What the task requires:
Please reproduce everything from the line containing "Where should I click to: Open" down to the line containing "point(331,375)", both included, with the requests left unchanged and every coordinate in the answers scaled by 2.25 and rounded to the nearest whole number, halves rounding up. Leave out all other items.

[Records of locating words and items]
==*==

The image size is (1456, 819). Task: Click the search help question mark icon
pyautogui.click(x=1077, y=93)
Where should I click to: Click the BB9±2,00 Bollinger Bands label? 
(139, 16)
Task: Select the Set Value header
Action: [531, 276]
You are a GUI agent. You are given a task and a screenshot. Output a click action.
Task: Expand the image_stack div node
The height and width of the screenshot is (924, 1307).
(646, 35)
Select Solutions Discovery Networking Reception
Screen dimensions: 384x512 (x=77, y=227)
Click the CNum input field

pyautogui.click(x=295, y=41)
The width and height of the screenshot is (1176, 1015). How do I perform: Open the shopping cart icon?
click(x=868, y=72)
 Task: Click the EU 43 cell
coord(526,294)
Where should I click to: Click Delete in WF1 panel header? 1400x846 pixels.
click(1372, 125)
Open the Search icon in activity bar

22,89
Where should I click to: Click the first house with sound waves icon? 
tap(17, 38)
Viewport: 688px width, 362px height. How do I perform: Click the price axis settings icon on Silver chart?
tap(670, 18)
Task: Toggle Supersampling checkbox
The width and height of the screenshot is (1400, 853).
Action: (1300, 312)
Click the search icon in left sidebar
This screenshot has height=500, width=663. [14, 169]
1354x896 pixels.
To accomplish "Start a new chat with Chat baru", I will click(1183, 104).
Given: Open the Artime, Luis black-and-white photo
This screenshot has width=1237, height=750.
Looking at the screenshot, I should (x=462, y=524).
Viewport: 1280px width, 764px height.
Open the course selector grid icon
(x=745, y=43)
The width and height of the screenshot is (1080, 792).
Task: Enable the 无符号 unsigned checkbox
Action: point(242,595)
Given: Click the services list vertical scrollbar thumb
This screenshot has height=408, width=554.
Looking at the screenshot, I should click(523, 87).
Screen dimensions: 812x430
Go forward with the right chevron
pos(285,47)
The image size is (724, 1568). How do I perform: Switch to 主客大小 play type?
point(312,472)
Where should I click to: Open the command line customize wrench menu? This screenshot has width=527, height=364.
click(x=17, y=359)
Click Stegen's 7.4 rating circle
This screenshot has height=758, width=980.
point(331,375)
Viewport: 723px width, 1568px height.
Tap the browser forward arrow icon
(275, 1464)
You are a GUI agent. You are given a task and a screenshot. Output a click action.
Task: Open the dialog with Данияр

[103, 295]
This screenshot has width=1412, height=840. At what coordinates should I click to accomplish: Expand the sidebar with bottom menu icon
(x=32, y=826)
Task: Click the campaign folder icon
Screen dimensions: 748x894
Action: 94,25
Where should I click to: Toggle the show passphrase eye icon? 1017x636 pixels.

==*==

Answer to this exercise:
Where should I click to: Open the command line customize wrench menu? This screenshot has width=527, height=364.
click(x=38, y=808)
Click Stegen's 7.4 rating circle
This screenshot has height=758, width=980.
point(745,844)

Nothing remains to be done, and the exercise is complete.